Start of DATA EXTRACT

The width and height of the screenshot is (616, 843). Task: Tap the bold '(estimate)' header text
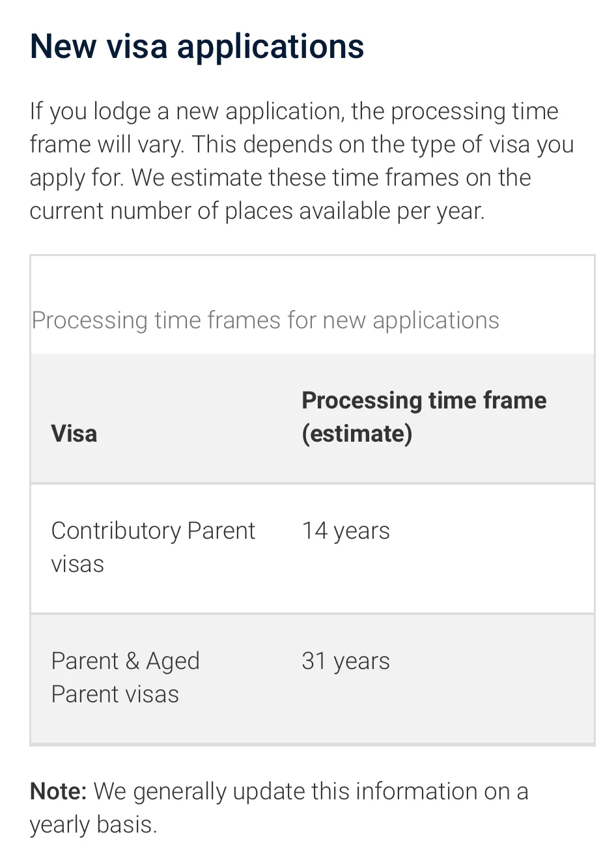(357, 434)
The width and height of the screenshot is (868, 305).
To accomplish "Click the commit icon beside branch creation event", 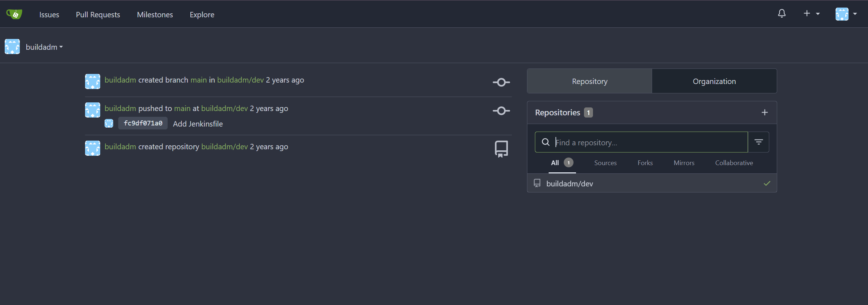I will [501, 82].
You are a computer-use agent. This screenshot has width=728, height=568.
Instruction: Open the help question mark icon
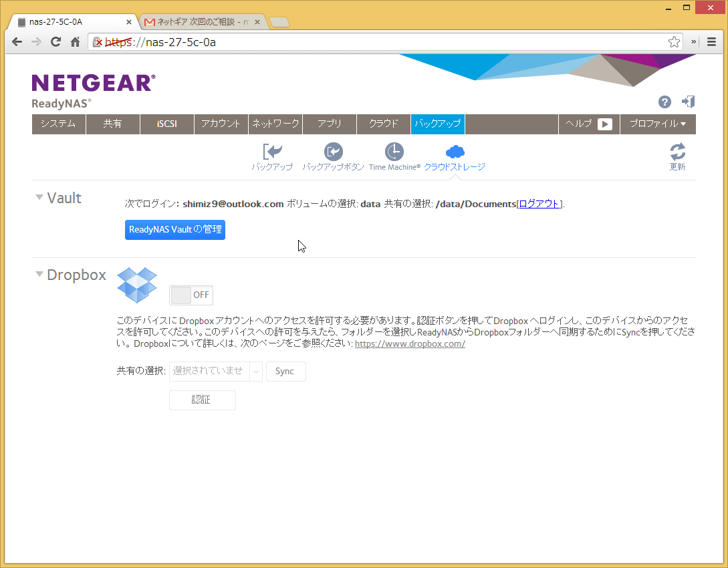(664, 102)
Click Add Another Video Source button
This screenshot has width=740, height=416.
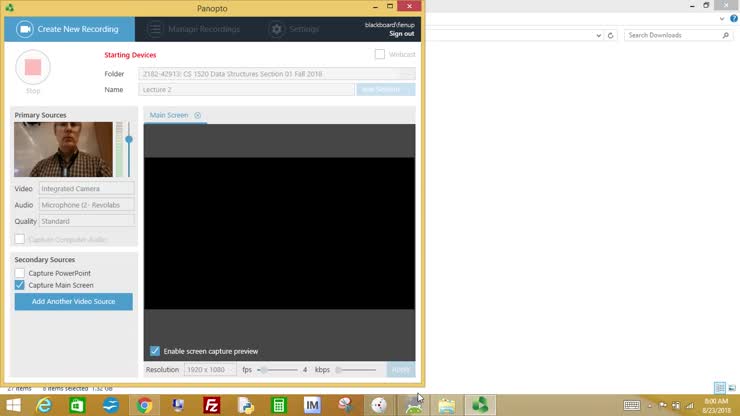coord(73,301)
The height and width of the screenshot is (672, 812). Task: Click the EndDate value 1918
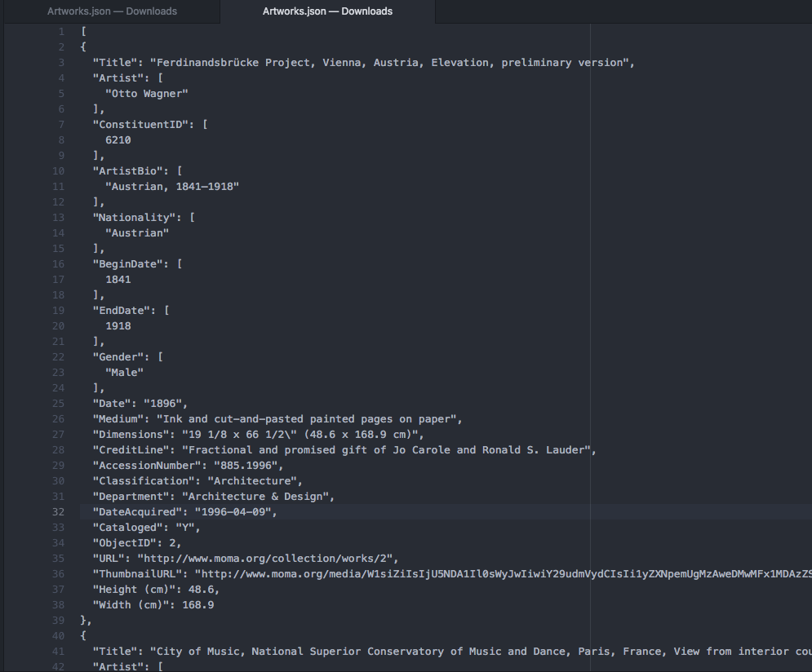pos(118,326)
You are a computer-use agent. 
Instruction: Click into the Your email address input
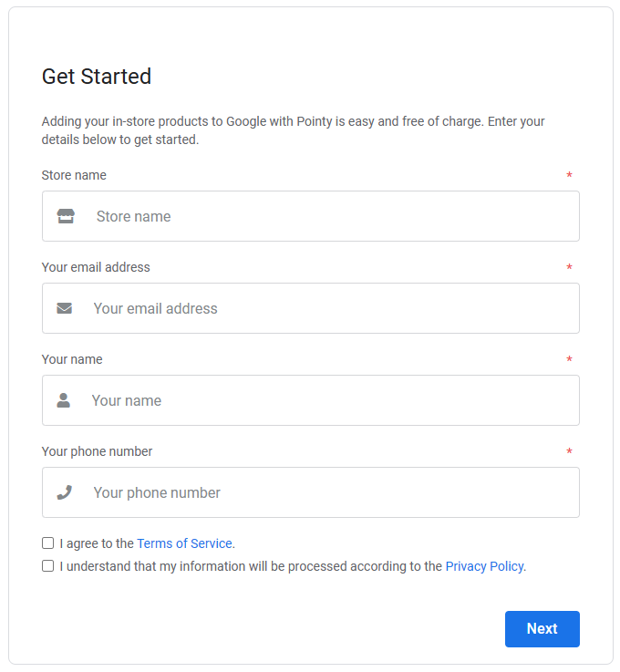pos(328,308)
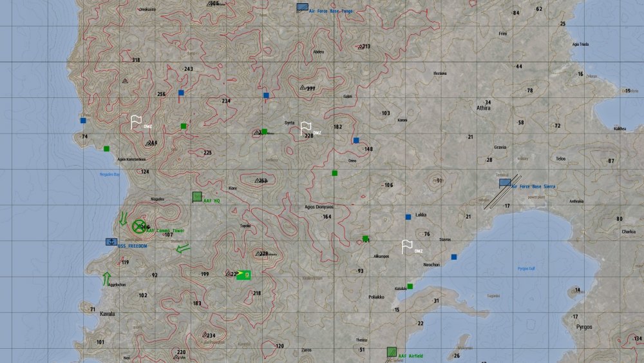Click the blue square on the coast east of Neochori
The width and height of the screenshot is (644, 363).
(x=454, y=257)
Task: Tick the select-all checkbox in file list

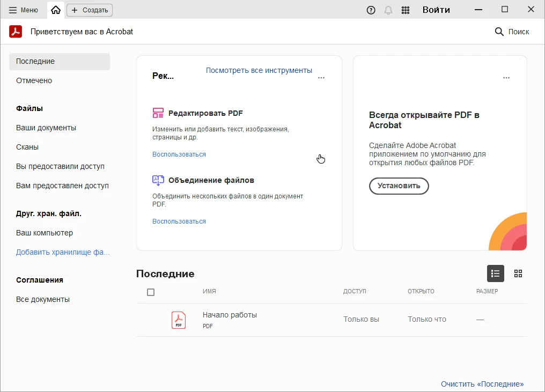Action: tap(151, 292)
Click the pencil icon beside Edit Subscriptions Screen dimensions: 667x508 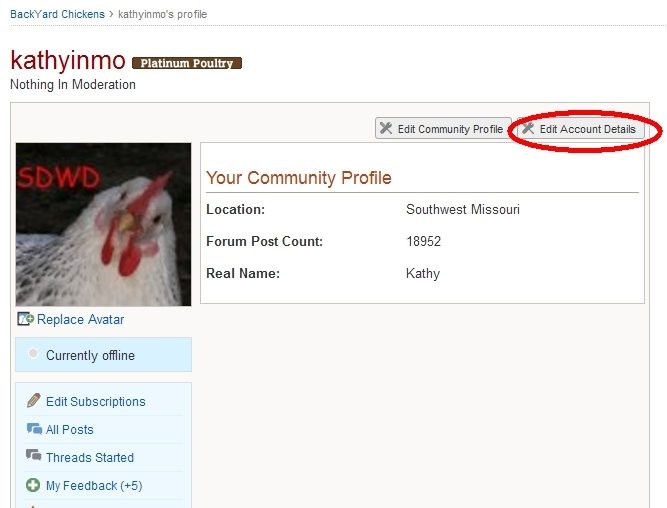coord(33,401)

End of DATA EXTRACT

◆ AIM OF THE EXERCISE
Check each line of the material for "computer". Copy the ones that have it.

◆ COMPLETED TASK
You are a computer-use agent. This screenshot has width=728, height=568.
You are a computer-use agent. 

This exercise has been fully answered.